▶ Exercise brief
When a line in the entries contains the word "width", copy that line in full.

▶ Excerpted records
=-=-=
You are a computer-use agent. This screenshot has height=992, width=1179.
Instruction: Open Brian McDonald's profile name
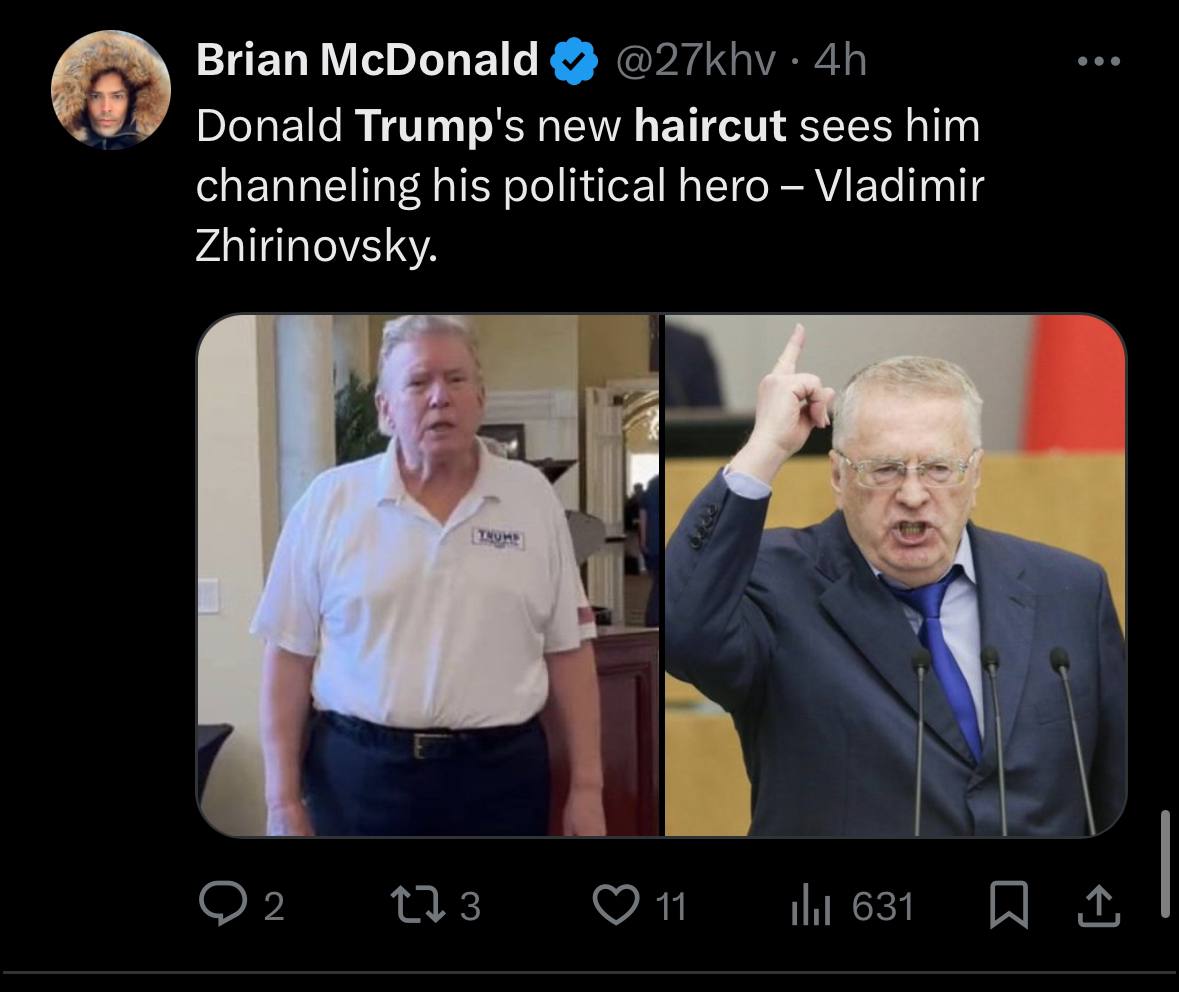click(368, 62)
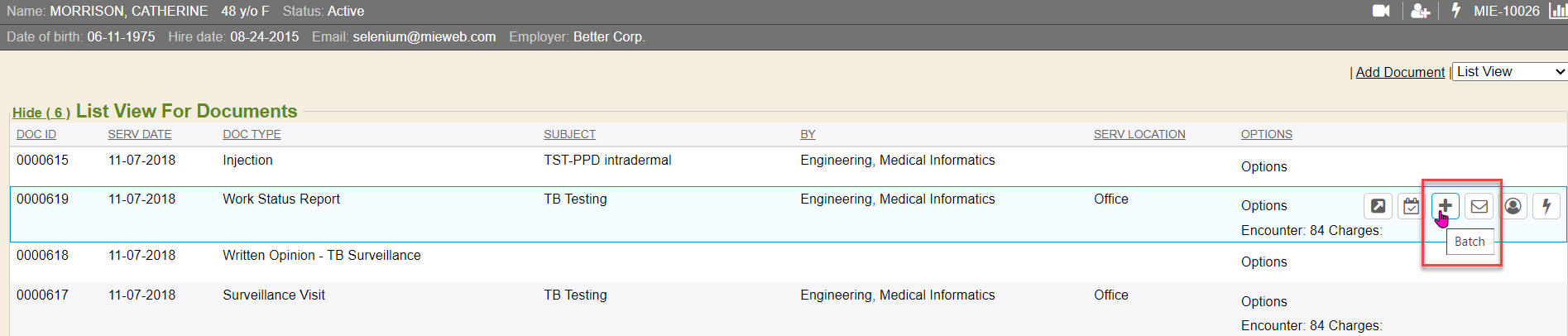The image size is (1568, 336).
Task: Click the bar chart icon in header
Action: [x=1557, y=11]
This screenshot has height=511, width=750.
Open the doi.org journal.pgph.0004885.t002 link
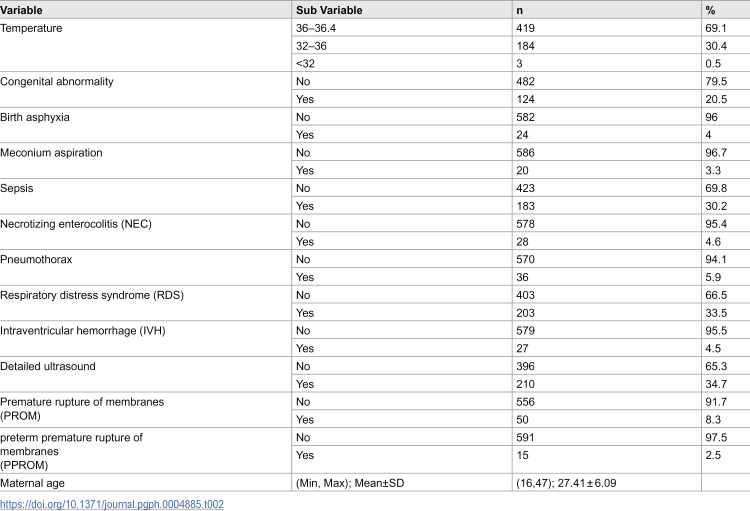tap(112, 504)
=-=-=
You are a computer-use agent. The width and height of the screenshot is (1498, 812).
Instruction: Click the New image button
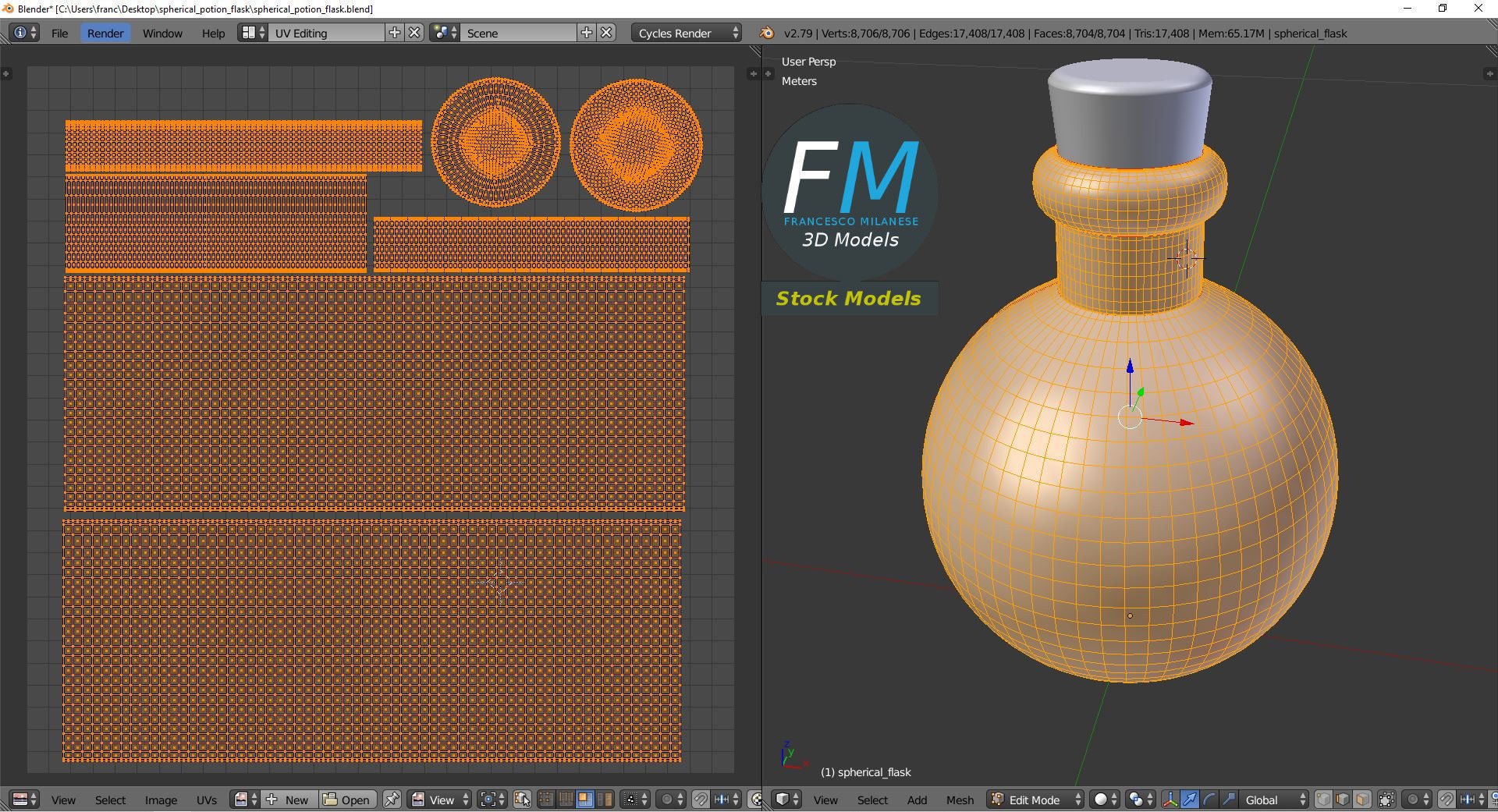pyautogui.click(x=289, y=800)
=-=-=
▶ Result
You are a computer-use agent. This screenshot has height=992, width=1179.
This screenshot has height=511, width=750.
You are a computer-use agent. The width and height of the screenshot is (1498, 812).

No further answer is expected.